### Task to carry out:
From the entries below, please gather each line containing the string "header".

════════════════

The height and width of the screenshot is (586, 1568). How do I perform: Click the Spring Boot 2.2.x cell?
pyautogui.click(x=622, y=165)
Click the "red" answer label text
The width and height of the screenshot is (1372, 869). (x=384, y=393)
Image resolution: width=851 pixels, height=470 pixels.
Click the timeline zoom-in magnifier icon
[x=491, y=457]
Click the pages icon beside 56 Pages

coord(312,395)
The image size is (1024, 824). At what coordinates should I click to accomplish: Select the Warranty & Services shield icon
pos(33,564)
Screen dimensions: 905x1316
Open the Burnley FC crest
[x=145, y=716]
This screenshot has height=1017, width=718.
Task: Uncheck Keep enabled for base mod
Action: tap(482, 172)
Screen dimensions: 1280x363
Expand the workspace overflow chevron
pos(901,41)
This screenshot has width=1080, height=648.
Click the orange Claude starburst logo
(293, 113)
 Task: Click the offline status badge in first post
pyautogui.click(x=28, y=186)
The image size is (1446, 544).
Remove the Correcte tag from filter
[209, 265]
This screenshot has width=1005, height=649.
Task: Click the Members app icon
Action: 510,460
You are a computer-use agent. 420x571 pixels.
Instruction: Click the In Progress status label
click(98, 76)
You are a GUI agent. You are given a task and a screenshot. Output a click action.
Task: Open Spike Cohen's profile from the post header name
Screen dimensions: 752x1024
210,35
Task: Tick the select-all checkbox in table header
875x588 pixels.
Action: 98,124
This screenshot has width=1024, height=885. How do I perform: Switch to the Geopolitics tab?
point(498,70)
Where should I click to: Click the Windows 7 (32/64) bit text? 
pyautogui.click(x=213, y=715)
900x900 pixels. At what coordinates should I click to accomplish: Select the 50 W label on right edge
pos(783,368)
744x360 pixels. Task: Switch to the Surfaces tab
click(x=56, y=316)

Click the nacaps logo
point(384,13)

════════════════

### Output of the task:
Task: Open Spike Cohen's profile from the post header name
Task: Tick the select-all checkbox in table header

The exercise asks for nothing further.